Parts of these notes adapted from here, here, here, here, here.

Part 1: Simple regression (1 predictor)

Brief review

Model equation

A simple linear model has an outcome, \(y\), and one predictor, \(x\). It is defined by the following equation.

\[ y_i = \beta_0 + \beta_1x_i + \epsilon_i, \]

where \(i = 1, \ldots, n\). This equation represents the true, theoretical, equation, with slope \(\beta_1\) and intercept \(\beta_0\)

The subscript in this equation, \(i\), indexes the \(n\) observations in the dataset. (Think of \(i\) as a row number.) The equation can be read as follows: the value of \(i^{th}\) outcome variable, \(y_i\), is defined by an intercept, \(\beta_0\), plus a slope, \(\beta_1\), multiplied by the \(i^{th}\) predictor variable, \(x_i\). These elements define the systematic or deterministic portion of the model. However, because the world is uncertain, containing randomness, we know that the model will be wrong (as George Box said). To fully describe the data we need an error term, \(\epsilon_i\), which is also indexed by row. The error term is the stochastic portion of the model. \(\epsilon_i\) measures the distance between the fitted or expected values of the model—calculated from the deterministic portion of the model—and the actual values.

The errors in a linear model—also known as model residuals—are the part of the data that remains unexplained by the deterministic portion of the model. One of the key assumptions of a linear model is that the residuals are normally distributed with mean = 0 and variance = \(\sigma^2\), which we denote as

\[ \epsilon_i\sim N(0,\sigma^2) \]

Loss function

For ordinary least squares regression, we have the following loss function (or error function).

\[ \operatorname{RSS} = \sum_{i=1}^n ((\beta_0 + \beta_1x_i) - y_i)^2 = \sum_{i=1}^n (\hat{y}_i - y_i)^2 \]

where \(\hat{y_i}=\beta_0+\beta_1x\) is the predicted \(y_i\) based on the coefficients \(\beta_0,\beta_1\). This function represents something we want to minimize. The higher the loss, the worse the estimate; the lower the loss, the better the estimate.

Note: since the residuals can be positive or negative, so if we simply add the residuals up we might be canceling out some of them. So instead of minimizing the sum of the residuals, we usually choose to square the residuals and minimize the sum of squares of the residuals. (Mathematically it becomes easier to work with the square than the absolute value).

This is not the only possible loss function, there are other ones! However, for simple linear regression, this is the simplest possible loss function to work with, and it’s also the most commonly used (kind of by default) so we’re using it too here.

When we fit a line of regression through the data, we are trying to find estimates \(\hat{\beta_0}\) and \(\hat{\beta_1}\) such that we minimize the loss function. I.e., our goal is to find

\[ \hat{\beta_0},\hat{\beta_1} = \arg\min_{\beta_0,\beta_1} \sum_{i=1}^n ((\beta_0 + \beta_1x_i) - y_i)^2 \]

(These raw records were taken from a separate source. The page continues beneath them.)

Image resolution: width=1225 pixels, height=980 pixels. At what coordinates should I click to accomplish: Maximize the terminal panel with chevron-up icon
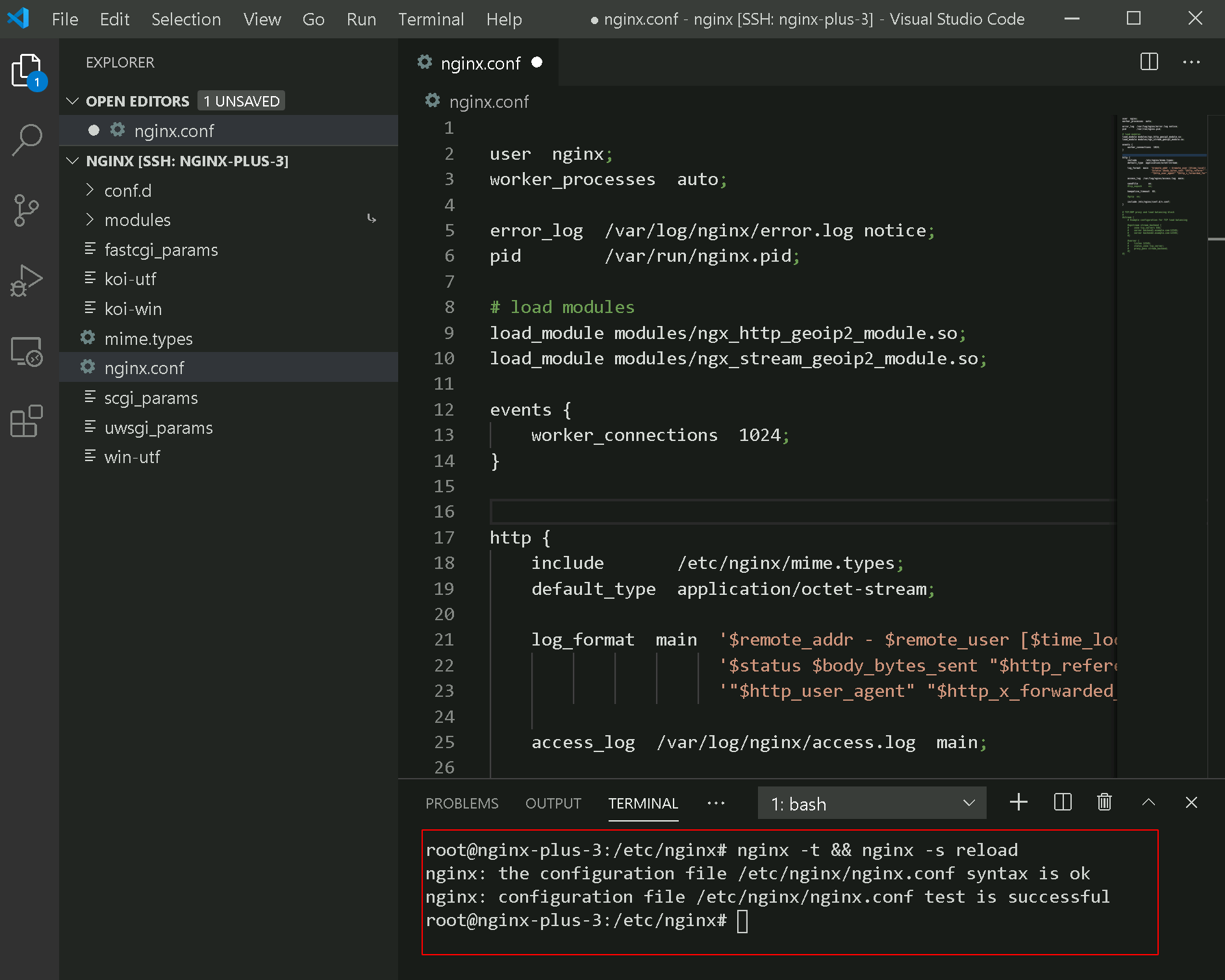pos(1148,802)
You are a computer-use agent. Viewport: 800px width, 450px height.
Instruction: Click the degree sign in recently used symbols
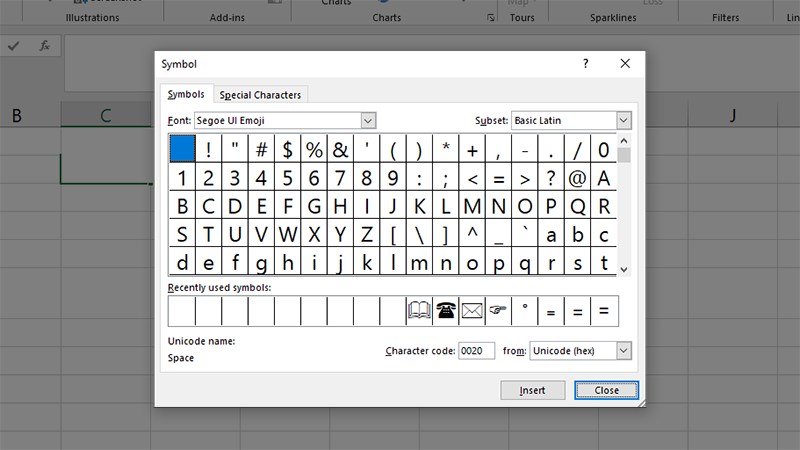point(525,311)
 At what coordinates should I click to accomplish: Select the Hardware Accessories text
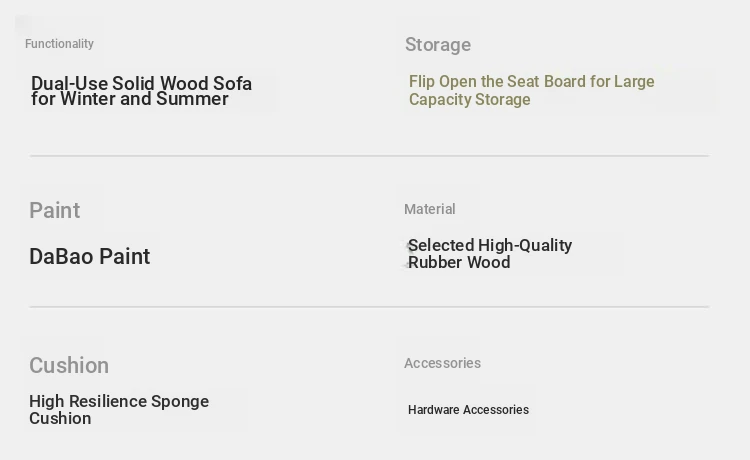coord(468,410)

The math for this is actually surprisingly not that difficult, so we show the derivation below.

Derivation of estimates

We can do this by taking the partial derivative with respect to \(\hat{\beta_0}\) and \(\hat{\beta_1}\), and setting them both to 0. First, we define the following variables to simplify notation:

\[\begin{align} \text{Define } \bar{y} &:= \frac{1}{n}\sum_i^n y_i \\ \text{Define } \bar{x} &;= \frac{1}{n}\sum_i^n x_i \\ \text{Define } Z &:= \sum_i\left( y_i - \beta_0 - \beta_1 x_i \right)^2 \\ \end{align}\]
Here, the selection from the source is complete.